依頼内容 1:
抜粋について、次の問いに答えてください。
(a) 田村さんは劇団公演を何だと思っていると述べていますか。
(b) 劇団員を増やす話をしたとき、何人くらい入れようとしていましたか。
(c) 山口さんが変化として挙げた、去年の出来事は何ですか。

抜粋:

□ □ □ □ □

そういう意味では、僕自身は劇団公演はプレゼンだと思っています。役者も僕も、『こういう役者です』、『こういう芝居を作ります』というプレゼンの場です。だからこそ、お金にならないことを良しとしているし、自分たちの目の届くところで全てやるという感覚でいるんです」
―――そうすると、劇団として大きくしていくというのは目指すところではない?
田村「僕はないです。この26年の中で、そう考えた時期もありましたが、それはもう無理じゃないかなと思います。実は1度、劇団員を増やして、20人くらい入れようという話をしたのですが、人数が増えた分の実務をこなすことを考えると、あまりにも大変なことが多すぎる。それは現実的に考えると無理だと分かりました。
いまだに理想形はどういうことかと探していますが、26年ということについては何も偉くない。むしろカッコ悪いところを見せながら続けているというのが僕の感覚です」
―――皆さんはいかがですか?
山口「途中から入った僕からすると、26年続けているというのはすごいなと思いますよ。田村さんが参加していない『B面公演』という公演で、僕が劇場を探すことになり、手探りで探していたときに、冨ねえ(冨田)や恩田さんが段取りも早く、次々と物事を決めていかれる姿を見て、これが続けていける理由なんだなと思いました。変化で言ったら、去年、法人化したことも大きいのかなと思います」
恩田「法人化して、また一からですが、これから先は色々と目論んでいます」

□ □ □ □ □

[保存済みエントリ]
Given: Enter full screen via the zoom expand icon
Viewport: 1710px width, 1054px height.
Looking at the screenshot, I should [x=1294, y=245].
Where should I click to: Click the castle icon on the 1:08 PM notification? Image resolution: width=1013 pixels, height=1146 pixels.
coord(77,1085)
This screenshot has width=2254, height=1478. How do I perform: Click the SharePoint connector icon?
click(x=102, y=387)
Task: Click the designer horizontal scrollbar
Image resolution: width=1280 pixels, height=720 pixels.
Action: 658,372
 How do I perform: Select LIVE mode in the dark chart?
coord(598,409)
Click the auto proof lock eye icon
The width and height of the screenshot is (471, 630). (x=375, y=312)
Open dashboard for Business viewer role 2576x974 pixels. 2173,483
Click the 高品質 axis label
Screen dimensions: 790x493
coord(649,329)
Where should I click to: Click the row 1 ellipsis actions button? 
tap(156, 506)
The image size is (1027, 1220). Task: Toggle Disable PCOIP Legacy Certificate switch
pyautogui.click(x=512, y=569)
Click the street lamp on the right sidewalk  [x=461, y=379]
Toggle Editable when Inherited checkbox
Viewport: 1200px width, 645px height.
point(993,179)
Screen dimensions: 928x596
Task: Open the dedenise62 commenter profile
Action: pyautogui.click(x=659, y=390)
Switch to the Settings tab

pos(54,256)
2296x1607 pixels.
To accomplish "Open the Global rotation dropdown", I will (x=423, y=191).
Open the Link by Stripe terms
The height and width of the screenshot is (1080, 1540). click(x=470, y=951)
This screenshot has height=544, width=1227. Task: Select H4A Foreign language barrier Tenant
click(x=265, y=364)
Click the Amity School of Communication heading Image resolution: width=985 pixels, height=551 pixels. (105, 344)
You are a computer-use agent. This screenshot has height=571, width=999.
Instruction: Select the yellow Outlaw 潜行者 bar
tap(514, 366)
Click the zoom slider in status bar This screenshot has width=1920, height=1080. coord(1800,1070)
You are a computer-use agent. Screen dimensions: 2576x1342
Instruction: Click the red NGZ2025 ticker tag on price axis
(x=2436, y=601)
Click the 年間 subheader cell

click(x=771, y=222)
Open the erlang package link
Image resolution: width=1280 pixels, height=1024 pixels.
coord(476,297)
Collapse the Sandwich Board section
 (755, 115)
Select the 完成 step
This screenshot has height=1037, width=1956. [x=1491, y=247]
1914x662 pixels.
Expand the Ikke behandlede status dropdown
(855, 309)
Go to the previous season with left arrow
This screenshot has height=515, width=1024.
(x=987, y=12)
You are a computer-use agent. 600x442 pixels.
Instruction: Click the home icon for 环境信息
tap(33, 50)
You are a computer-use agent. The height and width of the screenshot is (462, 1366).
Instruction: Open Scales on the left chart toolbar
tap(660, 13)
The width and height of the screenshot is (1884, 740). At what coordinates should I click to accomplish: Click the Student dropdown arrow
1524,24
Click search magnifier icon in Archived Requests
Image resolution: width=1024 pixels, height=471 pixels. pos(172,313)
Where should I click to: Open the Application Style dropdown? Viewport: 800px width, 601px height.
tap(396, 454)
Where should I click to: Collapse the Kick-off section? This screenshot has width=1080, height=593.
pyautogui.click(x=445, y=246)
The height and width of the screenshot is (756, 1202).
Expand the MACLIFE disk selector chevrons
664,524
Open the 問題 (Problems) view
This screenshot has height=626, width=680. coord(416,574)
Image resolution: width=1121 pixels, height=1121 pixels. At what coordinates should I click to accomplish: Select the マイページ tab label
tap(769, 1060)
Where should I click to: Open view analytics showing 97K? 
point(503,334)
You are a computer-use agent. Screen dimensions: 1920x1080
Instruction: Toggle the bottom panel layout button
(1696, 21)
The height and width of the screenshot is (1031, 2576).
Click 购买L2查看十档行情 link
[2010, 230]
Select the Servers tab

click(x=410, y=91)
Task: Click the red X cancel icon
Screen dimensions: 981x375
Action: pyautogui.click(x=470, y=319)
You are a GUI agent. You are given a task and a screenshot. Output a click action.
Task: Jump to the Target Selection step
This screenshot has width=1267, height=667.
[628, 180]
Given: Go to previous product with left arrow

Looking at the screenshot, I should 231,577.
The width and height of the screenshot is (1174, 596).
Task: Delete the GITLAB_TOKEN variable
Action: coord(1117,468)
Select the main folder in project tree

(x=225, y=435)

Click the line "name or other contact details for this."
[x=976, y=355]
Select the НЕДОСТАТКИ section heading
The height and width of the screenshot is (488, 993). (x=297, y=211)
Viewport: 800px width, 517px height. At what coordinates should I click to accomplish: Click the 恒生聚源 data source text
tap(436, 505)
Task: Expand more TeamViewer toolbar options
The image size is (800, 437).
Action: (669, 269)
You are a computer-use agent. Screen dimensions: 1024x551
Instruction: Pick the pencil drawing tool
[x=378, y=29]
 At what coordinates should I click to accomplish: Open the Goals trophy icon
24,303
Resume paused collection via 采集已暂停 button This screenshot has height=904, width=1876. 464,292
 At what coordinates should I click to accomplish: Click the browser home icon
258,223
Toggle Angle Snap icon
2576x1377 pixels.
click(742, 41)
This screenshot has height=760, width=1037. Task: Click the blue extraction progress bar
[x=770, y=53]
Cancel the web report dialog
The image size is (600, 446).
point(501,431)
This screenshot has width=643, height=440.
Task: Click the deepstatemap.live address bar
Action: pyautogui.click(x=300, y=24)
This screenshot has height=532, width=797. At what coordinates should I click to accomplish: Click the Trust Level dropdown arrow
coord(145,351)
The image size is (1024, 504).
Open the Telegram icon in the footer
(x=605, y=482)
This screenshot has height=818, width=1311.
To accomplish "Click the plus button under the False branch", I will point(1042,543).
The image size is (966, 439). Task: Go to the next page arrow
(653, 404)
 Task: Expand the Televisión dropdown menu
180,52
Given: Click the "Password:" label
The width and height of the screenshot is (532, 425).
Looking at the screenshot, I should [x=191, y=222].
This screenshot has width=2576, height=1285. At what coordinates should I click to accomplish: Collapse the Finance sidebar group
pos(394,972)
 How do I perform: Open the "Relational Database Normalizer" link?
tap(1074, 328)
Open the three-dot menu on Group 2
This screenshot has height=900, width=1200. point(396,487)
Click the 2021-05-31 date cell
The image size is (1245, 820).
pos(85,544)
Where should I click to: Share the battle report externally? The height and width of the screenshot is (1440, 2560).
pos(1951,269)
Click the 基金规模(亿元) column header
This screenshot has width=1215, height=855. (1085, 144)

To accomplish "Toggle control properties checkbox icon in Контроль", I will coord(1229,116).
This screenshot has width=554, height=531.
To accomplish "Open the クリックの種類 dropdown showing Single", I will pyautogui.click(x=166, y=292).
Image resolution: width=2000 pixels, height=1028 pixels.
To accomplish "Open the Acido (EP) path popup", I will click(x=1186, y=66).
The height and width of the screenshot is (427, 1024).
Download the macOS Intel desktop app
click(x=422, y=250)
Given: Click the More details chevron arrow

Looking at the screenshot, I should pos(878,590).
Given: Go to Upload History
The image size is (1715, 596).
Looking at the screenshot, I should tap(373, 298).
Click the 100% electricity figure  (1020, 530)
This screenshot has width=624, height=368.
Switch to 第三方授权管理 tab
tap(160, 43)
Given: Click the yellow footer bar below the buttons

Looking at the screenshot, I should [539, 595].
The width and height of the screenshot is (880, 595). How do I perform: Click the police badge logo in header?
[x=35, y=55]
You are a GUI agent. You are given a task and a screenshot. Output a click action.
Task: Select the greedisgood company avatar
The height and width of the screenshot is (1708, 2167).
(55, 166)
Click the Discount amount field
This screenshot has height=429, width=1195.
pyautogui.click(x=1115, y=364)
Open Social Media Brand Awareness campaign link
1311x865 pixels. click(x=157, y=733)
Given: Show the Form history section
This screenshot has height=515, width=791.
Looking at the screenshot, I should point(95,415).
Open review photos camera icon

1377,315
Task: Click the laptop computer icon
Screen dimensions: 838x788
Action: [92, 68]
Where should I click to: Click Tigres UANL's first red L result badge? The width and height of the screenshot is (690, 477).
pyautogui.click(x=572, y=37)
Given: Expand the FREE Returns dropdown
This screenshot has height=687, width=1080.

□ □ □ □ □

依頼内容 2:
行のうち、"Click the 基金规模(亿元) column header" を含む行から "will click(x=1186, y=66)." を含む行までを、"To accomplish" を "To carry out" に置き換えて書き換えてください。ほかは一切変えず、その範囲の行だけを示してください。

出力 1:
(a) プレゼン
(b) 20人くらい
(c) 法人化したこと

出力 2:
Click the 基金规模(亿元) column header
This screenshot has width=1215, height=855. (1085, 144)

To carry out "Toggle control properties checkbox icon in Контроль", I will coord(1229,116).
This screenshot has width=554, height=531.
To carry out "Open the クリックの種類 dropdown showing Single", I will pyautogui.click(x=166, y=292).
Image resolution: width=2000 pixels, height=1028 pixels.
To carry out "Open the Acido (EP) path popup", I will click(x=1186, y=66).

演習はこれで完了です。